I've imported my emails directly to a SQL server database. So I have one table with just blobs of unstructured data. And I also have a product table in my database.
Example:
Is there an efficient (or semi-reasonable) way to query to see if each SKU (product id) exists in that unstructured blob? I have 50K products, and 1K emails like this.
If it is not reasonable to do in TSQL, I would use Python/Regex, but this would be easier.
Lets assume that the data looks like this.

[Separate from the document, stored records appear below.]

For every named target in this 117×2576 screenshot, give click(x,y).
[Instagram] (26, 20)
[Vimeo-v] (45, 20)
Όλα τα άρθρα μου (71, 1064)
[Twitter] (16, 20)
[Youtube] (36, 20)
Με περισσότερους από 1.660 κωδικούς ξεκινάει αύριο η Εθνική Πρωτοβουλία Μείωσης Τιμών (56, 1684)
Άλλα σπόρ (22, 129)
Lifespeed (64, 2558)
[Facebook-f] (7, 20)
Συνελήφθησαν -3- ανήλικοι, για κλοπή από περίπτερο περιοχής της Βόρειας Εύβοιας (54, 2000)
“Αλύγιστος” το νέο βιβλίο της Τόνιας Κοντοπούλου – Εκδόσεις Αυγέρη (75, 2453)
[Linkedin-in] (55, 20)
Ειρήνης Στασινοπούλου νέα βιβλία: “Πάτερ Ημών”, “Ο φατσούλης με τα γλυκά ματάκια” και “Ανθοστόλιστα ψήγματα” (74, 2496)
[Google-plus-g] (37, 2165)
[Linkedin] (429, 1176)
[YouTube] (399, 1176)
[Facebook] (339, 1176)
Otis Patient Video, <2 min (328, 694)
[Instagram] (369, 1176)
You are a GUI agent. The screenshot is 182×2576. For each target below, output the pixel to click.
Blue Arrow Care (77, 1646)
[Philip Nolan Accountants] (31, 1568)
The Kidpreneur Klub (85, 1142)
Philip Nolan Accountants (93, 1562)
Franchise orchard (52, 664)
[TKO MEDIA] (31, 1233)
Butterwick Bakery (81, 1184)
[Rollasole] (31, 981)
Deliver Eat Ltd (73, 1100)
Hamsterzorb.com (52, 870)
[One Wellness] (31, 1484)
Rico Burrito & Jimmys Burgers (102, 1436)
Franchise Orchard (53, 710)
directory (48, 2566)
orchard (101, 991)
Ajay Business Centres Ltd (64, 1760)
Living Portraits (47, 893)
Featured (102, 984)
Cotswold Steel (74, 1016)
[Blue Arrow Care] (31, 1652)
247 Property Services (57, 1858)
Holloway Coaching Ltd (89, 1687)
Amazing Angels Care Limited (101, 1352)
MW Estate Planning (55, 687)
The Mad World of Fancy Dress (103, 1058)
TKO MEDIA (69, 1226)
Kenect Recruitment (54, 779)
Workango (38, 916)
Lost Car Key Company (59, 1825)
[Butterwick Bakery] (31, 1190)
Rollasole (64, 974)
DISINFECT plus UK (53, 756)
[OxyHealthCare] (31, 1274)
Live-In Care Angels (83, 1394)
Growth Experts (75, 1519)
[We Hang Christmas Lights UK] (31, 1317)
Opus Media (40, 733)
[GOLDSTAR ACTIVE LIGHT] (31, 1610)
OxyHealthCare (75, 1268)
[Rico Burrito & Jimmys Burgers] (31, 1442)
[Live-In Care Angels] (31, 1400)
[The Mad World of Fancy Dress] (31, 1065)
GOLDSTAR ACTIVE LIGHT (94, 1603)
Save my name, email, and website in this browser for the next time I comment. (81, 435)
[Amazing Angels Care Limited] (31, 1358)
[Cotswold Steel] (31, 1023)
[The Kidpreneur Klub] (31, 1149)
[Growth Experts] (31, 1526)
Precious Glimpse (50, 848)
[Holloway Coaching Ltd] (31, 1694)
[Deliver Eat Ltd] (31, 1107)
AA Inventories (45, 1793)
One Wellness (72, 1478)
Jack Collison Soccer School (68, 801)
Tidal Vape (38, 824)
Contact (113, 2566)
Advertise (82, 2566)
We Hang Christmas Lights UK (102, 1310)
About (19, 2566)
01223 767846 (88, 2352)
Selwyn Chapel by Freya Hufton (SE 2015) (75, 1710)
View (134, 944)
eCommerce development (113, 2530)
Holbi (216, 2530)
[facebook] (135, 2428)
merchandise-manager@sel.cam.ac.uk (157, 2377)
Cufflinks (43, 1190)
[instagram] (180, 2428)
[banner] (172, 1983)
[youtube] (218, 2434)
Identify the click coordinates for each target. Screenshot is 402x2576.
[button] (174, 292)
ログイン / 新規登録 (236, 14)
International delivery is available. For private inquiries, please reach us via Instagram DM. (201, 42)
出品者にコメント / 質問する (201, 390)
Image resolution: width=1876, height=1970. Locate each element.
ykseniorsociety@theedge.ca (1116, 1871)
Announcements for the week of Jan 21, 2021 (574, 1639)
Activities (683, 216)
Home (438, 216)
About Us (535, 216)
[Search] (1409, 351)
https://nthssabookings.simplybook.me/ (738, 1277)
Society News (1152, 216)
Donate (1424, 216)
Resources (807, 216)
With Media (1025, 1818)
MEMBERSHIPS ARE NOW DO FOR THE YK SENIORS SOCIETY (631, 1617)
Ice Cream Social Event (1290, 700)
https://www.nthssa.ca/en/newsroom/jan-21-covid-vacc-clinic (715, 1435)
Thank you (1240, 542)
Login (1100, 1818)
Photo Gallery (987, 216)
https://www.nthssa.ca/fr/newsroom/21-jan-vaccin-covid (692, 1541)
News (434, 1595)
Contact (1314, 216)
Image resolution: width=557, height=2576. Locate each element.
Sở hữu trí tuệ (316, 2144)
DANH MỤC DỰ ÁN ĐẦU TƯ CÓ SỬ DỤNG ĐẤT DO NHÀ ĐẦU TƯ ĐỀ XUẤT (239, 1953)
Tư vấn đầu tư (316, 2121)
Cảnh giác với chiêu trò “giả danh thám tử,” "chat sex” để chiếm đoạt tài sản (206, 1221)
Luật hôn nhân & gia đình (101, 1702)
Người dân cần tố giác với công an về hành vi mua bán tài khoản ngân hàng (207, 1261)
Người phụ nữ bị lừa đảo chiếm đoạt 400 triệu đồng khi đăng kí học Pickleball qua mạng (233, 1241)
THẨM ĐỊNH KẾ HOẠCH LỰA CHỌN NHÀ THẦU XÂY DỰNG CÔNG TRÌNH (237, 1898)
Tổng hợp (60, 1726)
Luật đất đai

CREATE TABLE #email_content (email_blob nvarchar(max));
INSERT INTO #email_content (email_blob) VALUES ('Some content to extract a unique thing UniqueID123. More data, not structured');
CREATE TABLE #product_table (sku nvarchar(max));
INSERT INTO #product_table (sku)
VALUES ('UniqueID123')
, ('UniqueID456')
, ('UniqueID789')
, ('UniqueIDABC')
, ('UniqueIDDEF')
, ('UniqueIDGHI')
;
EDIT - this is my first crack at it. Though I don't know if it can be made more efficient
SELECT
[eco].[email_blob]
, [pta].[sku]
FROM #email_content eco
CROSS APPLY #product_table pta
WHERE [eco].[email_blob] LIKE '%' + [pta].[sku] + '%'